A Midsummer Night’s Dream
Wayne Township Community Theatre
Ben Davis High School
Directed by Gus Pearcy
Through July 30
Hee-Haw meets A Midsummer Night’s Dream through Wayne Township Community Theatre, and it is hysterical. Director Gus Pearcy conceived the idea to place the action in the hills of Appalachia (Athens, Tenn., specifically) and, without changing the language, created a whole new show that brings the comedy to a new level.
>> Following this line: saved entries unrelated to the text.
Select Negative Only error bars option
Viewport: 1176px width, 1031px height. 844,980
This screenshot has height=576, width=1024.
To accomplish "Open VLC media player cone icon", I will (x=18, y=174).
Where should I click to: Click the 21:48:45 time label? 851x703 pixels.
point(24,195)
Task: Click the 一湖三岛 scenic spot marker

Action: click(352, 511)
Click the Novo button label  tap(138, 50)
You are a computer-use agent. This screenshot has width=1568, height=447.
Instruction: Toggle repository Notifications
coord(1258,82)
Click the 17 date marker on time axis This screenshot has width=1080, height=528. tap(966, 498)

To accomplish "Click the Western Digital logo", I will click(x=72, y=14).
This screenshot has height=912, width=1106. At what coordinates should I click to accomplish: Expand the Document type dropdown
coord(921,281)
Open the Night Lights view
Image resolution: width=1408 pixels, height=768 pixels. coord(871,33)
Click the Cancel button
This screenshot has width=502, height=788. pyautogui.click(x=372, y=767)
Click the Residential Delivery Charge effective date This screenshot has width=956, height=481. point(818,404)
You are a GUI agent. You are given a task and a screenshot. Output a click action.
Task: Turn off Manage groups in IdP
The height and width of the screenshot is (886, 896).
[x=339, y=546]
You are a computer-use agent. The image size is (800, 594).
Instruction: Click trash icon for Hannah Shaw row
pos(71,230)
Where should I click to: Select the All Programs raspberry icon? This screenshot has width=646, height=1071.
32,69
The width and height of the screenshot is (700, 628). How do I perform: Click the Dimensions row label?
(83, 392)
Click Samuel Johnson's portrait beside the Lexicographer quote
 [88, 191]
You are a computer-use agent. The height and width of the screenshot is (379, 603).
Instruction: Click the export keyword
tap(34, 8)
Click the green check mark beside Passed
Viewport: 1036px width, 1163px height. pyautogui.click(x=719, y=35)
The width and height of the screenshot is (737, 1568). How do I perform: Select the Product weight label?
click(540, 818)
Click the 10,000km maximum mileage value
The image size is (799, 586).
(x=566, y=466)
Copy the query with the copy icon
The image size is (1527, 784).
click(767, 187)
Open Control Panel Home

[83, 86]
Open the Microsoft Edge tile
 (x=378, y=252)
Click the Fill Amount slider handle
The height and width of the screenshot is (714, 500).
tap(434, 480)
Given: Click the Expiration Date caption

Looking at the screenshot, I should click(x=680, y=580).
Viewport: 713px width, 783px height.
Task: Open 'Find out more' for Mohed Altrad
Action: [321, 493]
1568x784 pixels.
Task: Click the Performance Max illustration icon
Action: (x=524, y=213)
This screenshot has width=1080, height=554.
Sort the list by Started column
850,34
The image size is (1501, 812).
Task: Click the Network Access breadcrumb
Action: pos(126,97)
Most of the cast buys into their hick personas. Barefoot and chugging moonshine, the actors milk the script. The four lovers (Thom Turner as Lysander, Regina Palin as Hermia, Mark Meyer as Demetrius and Emily Dickos as Helena) do double-duty in their parts, both expressing the Shakespearian vernacular in emphasis and body language to help the audience grasp the words and maintaining the hillbilly characterizations. They are brilliant. Other standouts include Sandra Belles as Hippolyta, who has few lines, but is a hoot with a maraca and voodoo doll, and Robert Webster Jr. as Bottom, who never lets his yahoo of a character falter, even when wearing the head of an ass.
Though Oberon (Todd Crickmore) is a woodpecker (random yet funny), Titania (Amy Pettinella) is played straight. It would have been more fun to see the rustic theme carried all the way through the show.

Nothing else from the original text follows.